An older study in the Laryngescope is on 104 patients with facial pain who had normal CT scans. Twenty nine of the patients had previous unsuccessful sinus surgery. The patients were approximately 80% women, TMJ disorders are usually (80%) found in female patients.
The study showed " Four percent of patients seen by a neurologist had an unsuspected serious intracranial diagnosis." It is essential that organic neurologic causes are ruled out but the 100 remaining patients had headaches of undetermined causes. Facial pain and sinus pain are a alert for MPD (myofascial pain) and TMD (temporomandibular pain). Treatment of patients with chronic headaches, migraines sinus and/or facial pain is frequently done without a neuromuscular dental evaluation even though NMD has extremely high success rates.
The Trigeminal nerve innervates the sinus cavities. It is often called the Dentist's nerve because the trigeminal nerve primarily goes to the teeth, jaw muscles, jaw joints, periodontal ligaments and is responsible in full or part for most headaches. It also controls blood flow to the anterior 2/3 of the brain thru the meninges.
Correction of underlying neuromuscular problems often allows drug free effective treatment. When CT scans are normal patients with sinus pain and facial pain should always be evaluated by a neuromuscular dentist. Neurologists should evaluate all patients with organic brain disorders but functional treatment is preferred to heavy drug therapy for the majority of patients.
Frequently Chiropracters and dentists can get miraculous results by working together especially NUCCA and A/O (Atlas Orthogonal) chiropracters. The Dentists can correct nociceptive trigeminal nerve input while the chiropracters correct cervical and head posture. Long term correction of those problems usually requires correction of descending conditions associated with improper jaw function.
Laryngoscope. 2004 Nov;114(11):1992-6.
Neurologic diagnosis and treatment in patients with computed tomography and nasal endoscopy negative facial pain.
Paulson EP, Graham SM.
Department of Otolaryngology--Head and Neck Surgery, University of Iowa, Iowa City, Iowa 52242-1093, USA.
OBJECTIVE: To determine the helpfulness of specialist neurology referral for patients with facial pain, a normal sinus computed tomography (CT) scan, and normal nasal endoscopy findings.
STUDY DESIGN: Prospective identification of patients and analysis of data approved by the Institutional Review Board.
METHODS: The data of 104 consecutive patients presenting with facial pain, a normal sinus CT scan, and normal nasal endoscopy findings were reviewed.
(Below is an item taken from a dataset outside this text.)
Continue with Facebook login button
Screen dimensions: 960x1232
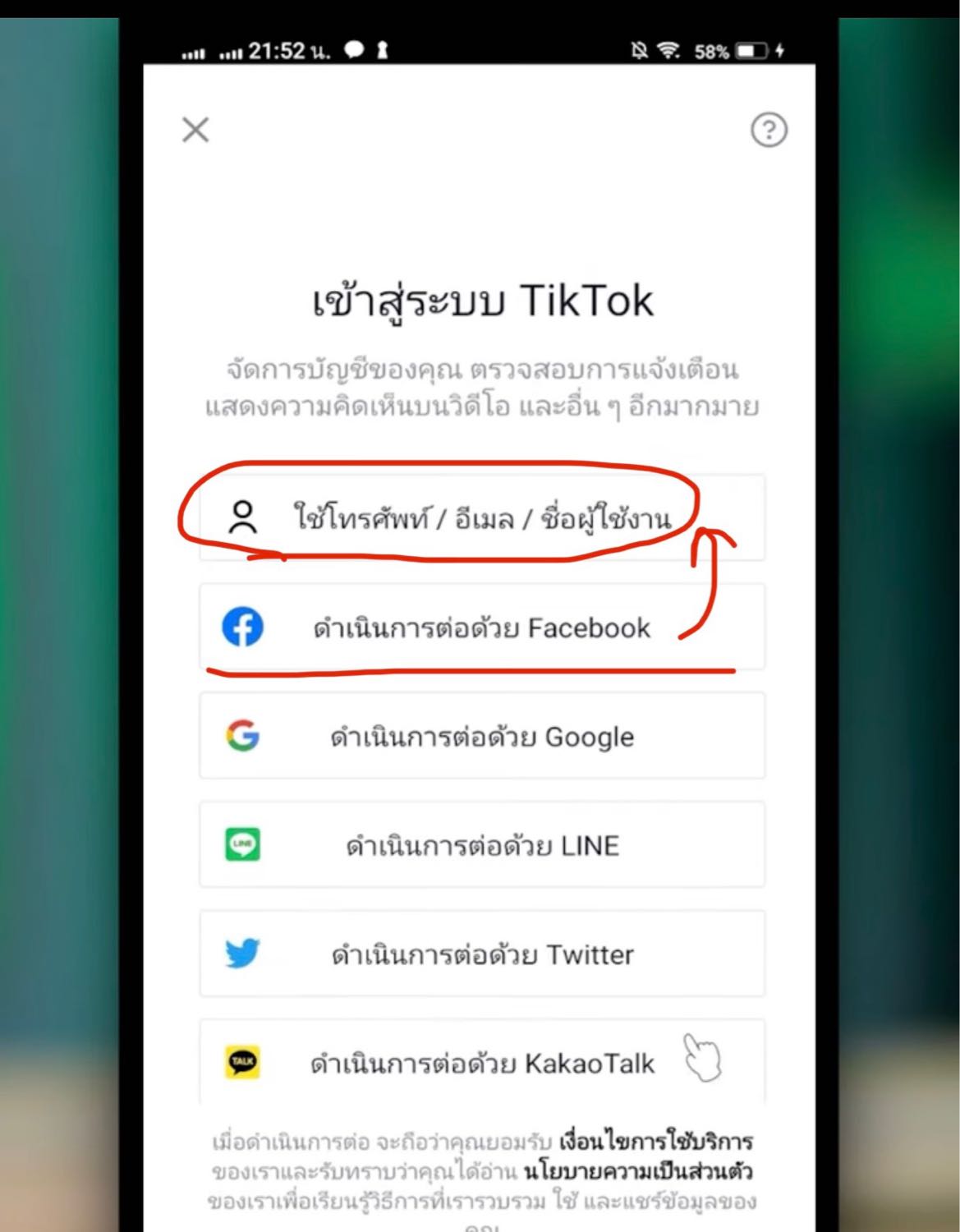[482, 627]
The patients presented to a single rhinologist in a tertiary care institution. All patients were referred for specialist neurologic evaluation and potential treatment. Further information was obtained from a patient survey.
RESULTS: Of the 104 patients, 81 were women and 23 were men. The average age was 46 years (range, 22-85). Fifty-six had clear CT scans, 48 had minimal change, and all had negative endoscopies. Twenty-nine had previous unsuccessful sinus surgery. The average follow-up period was 10.5 months. Forty of 75 patients seeing a neurologist were seen on multiple occasions. Four percent of patients seen by a neurologist had an unsuspected serious intracranial diagnosis. The most common diagnoses were migraine (37%), rebound headache (17%), chronic daily headache (17%), and obstructive sleep apnea (16%). Overall, 58% improved on medical therapy; 60% of those with a clear CT scan improved, and 53% of those with minimal change on CT scan improved (P = .749).
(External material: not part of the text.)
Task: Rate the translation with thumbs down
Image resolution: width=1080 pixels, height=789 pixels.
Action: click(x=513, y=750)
CONCLUSIONS: Facial pain remains a difficult symptom to diagnose and treat in rhinologic practice. Patients often undergo surgery without help. Most patients with facial pain, a normal sinus CT scan, and normal endoscopy findings benefit from neurologic consultation. Serious intracranial pathologic conditions can be excluded and diagnosis-specific pharmacogenetic therapy instituted with improvement in more than 50%.